Start of INFORMATION

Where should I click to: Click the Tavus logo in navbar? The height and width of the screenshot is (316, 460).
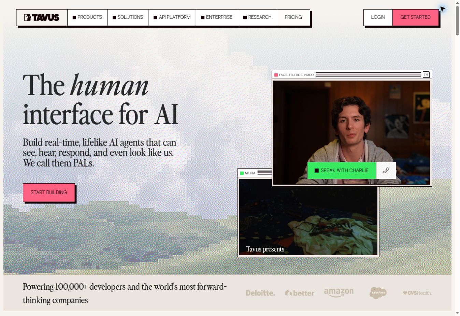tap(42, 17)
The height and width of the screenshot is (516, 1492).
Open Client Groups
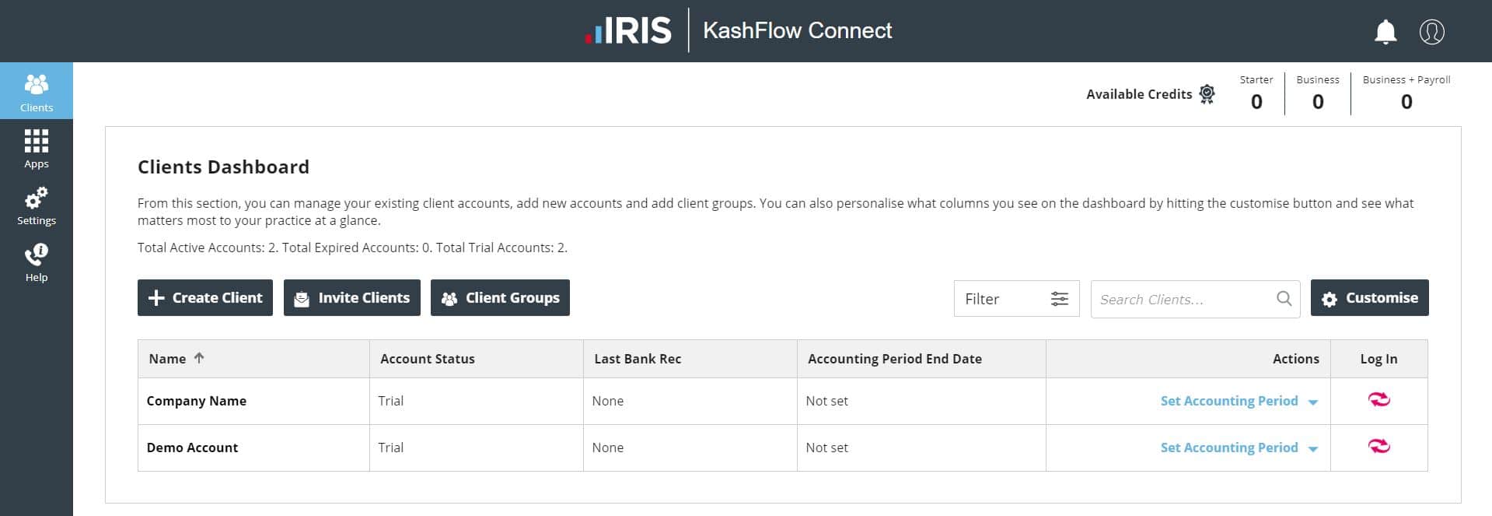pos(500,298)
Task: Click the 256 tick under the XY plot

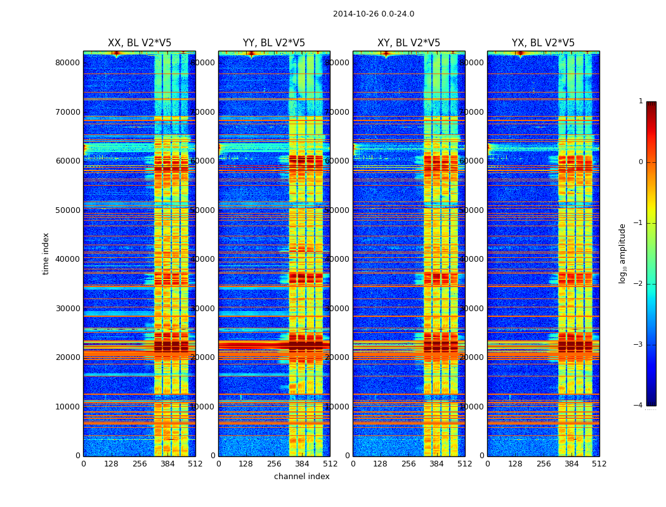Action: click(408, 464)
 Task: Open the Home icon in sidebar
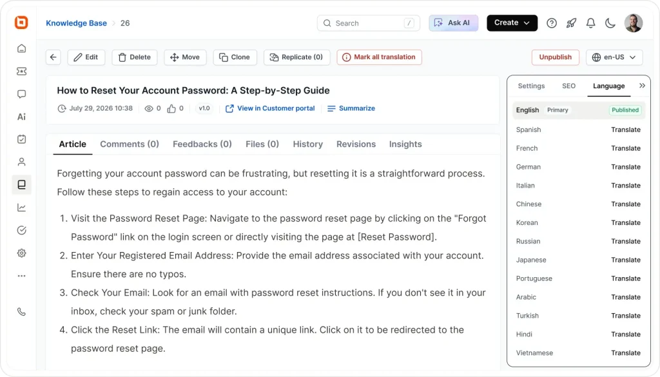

End of INFORMATION
Start of INFORMATION

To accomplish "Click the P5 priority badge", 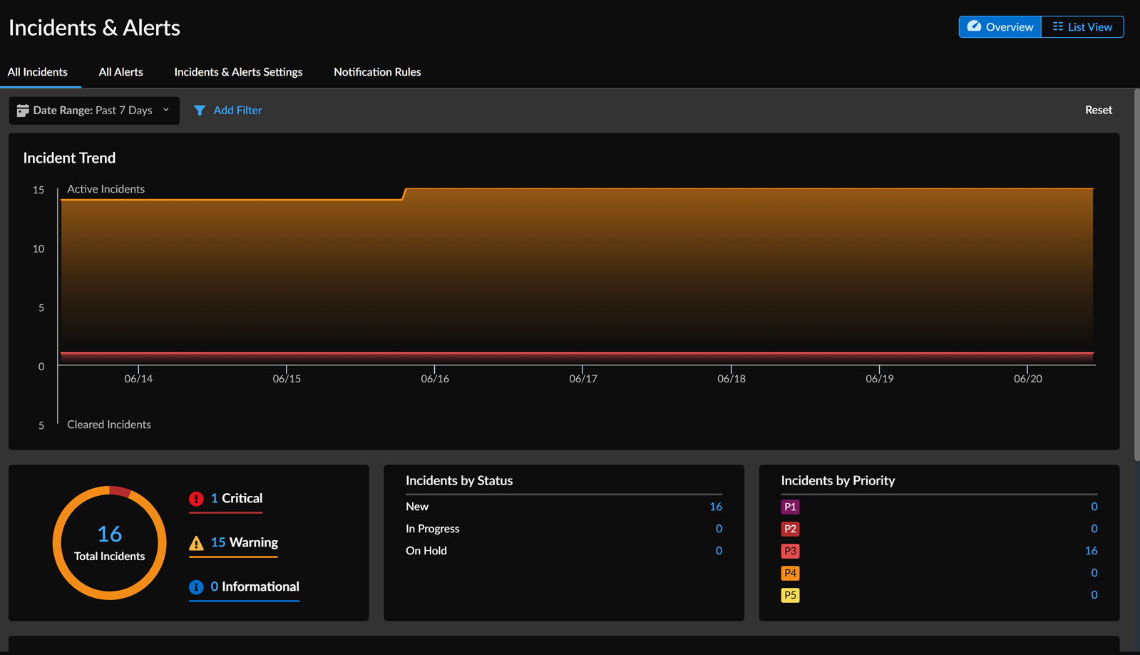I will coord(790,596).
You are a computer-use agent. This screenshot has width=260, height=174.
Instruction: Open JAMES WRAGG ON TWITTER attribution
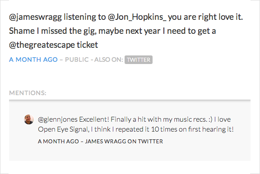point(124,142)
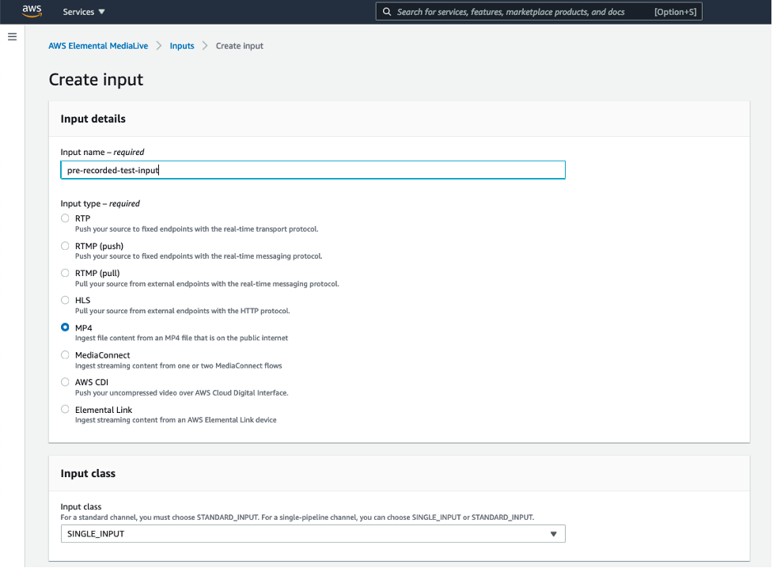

End of INFORMATION
Start of INFORMATION

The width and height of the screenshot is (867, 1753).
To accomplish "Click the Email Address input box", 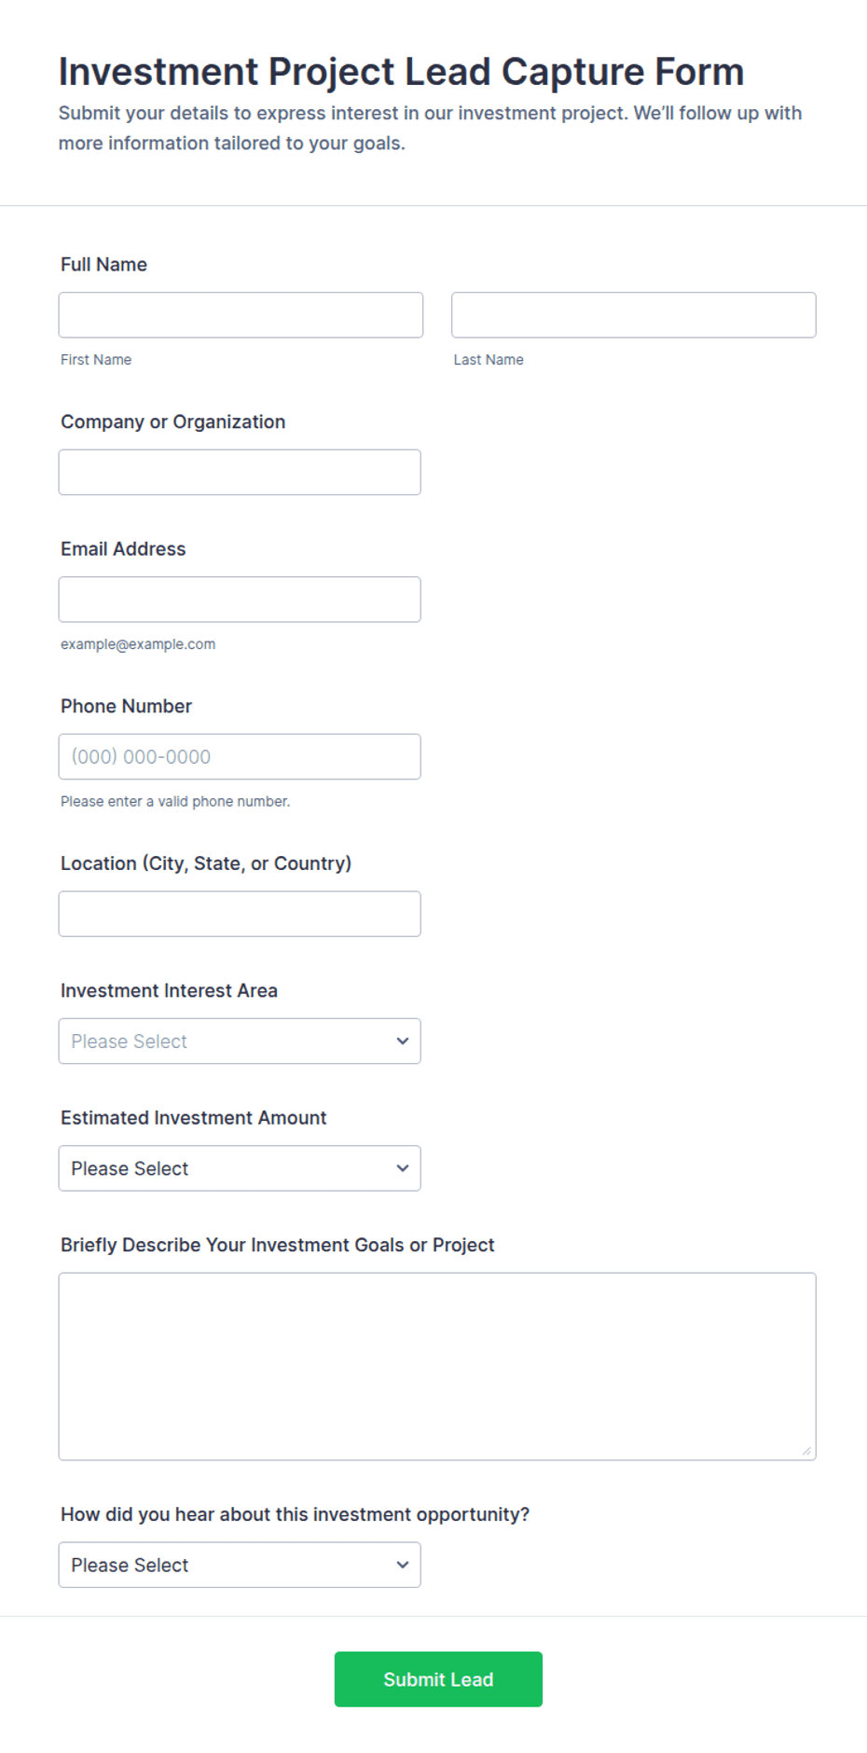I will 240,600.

End of INFORMATION

• [TASK TO COMPLETE]: Everything from the line above that contains "Where should I" down to the line that contains "Task: Open the Home icon in sidebar" must be reproduced exactly, both ends included. Omit the pictures.

• [EXERCISE OUTPUT]:
Where should I click to: Click the Tavus logo in navbar? The height and width of the screenshot is (316, 460).
tap(42, 17)
The height and width of the screenshot is (516, 1492).
Open Client Groups
pos(500,298)
Task: Click the 256 tick under the XY plot

Action: click(408, 464)
 Task: Open the Home icon in sidebar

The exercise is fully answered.